Every
year some young person alarmed the parental heart even in Boston,
and although the temptations of Europe were irresistible, removal
from the temptations of Boston might be imperative. The boy Henry
wanted to go to Europe; he seemed well behaved, when any one was
looking at him; he observed conventions, when he could not escape
them; he was never quarrelsome, towards a superior; his morals were
apparently good, and his moral principles, if he had any, were not
known to be bad. Above all, he was timid and showed a certain sense
of self-respect, when in public view. What he was at heart, no one
could say; least of all himself; but he was probably human, and no
worse than some others. Therefore, when he presented to an
exceedingly indulgent father and mother his request to begin at a
German university the study of the Civil Law - although neither he
nor they knew what the Civil Law was, or any reason for his
studying it - the parents dutifully consented, and walked with him
down to the railway-station at Quincy to bid him good-bye, with a
smile which he almost thought a tear.
Whether the boy deserved such indulgence, or was
worth it, he knew no more than they, or than a professor at Harvard
College; but whether worthy or not, he began his third or fourth
attempt at education in November, 1858, by sailing on the steamer
Persia, the pride of Captain Judkins and the Cunard Line; the
newest, largest and fastest steamship afloat. He was not alone.

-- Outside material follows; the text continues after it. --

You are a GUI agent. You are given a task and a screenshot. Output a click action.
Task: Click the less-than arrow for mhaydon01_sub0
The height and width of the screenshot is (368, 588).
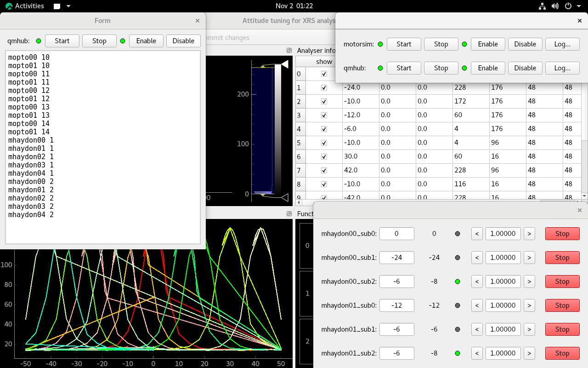[477, 305]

Several of his college companions sailed with him, and the world
looked cheerful enough until, on the third day, the world - as far
as concerned the young man - ran into a heavy storm. He learned
then a lesson that stood by him better than any university teaching
ever did - the meaning of a November gale on the mid-Atlantic -
which, for mere physical misery, passed endurance. The subject
offered him material for none but serious treatment; he could never
see the humor of sea-sickness; but it united itself with a great
variety of other impressions which made the first month of travel
altogether the rapidest school of education he had yet found. The
stride in knowledge seemed gigantic. One began a to see that a
great many impressions were needed to make very little education,
but how many could be crowded into one day without making any
education at all, became the pons asinorum of tourist mathematics.

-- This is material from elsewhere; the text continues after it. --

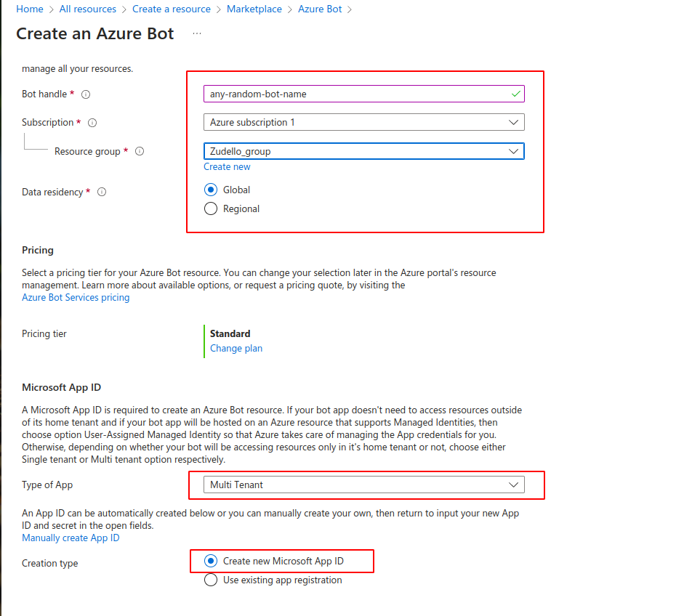
Task: Open the ellipsis menu beside page title
Action: (197, 33)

How many would turn out to be wrong whether any could turn out
right, was ultimate wisdom.
The ocean, the Persia, Captain Judkins, and Mr. G.
P. R. James, the most distinguished passenger, vanished one Sunday
morning in a furious gale in the Mersey, to make place for the
drearier picture of a Liverpool street as seen from the Adelphi
coffee-room in November murk, followed instantly by the passionate
delights of Chester and the romance of red-sandstone architecture.

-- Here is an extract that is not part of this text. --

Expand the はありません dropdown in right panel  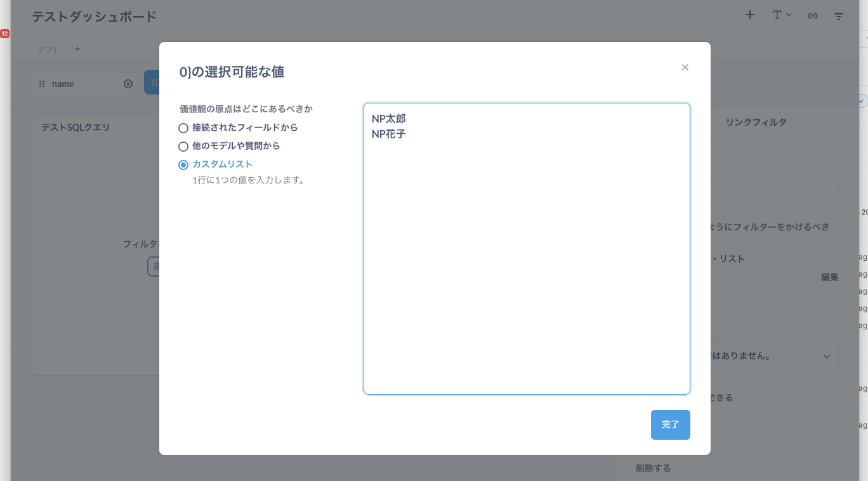(826, 356)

Millions of Americans have felt this succession of emotions.
Possibly very young and ingenuous tourists feel them still, but in
days before tourists, when the romance was a reality, not a
picture, they were overwhelming. When the boys went out to Eaton
Hall, they were awed, as Thackeray or Dickens would have felt in
the presence of a Duke. The very name of Grosvenor struck a note of
grandeur. The long suite of lofty, gilded rooms with their gilded
furniture; the portraits; the terraces; the gardens, the landscape;
the sense of superiority in the England of the fifties, actually
set the rich nobleman apart, above Americans and shopkeepers.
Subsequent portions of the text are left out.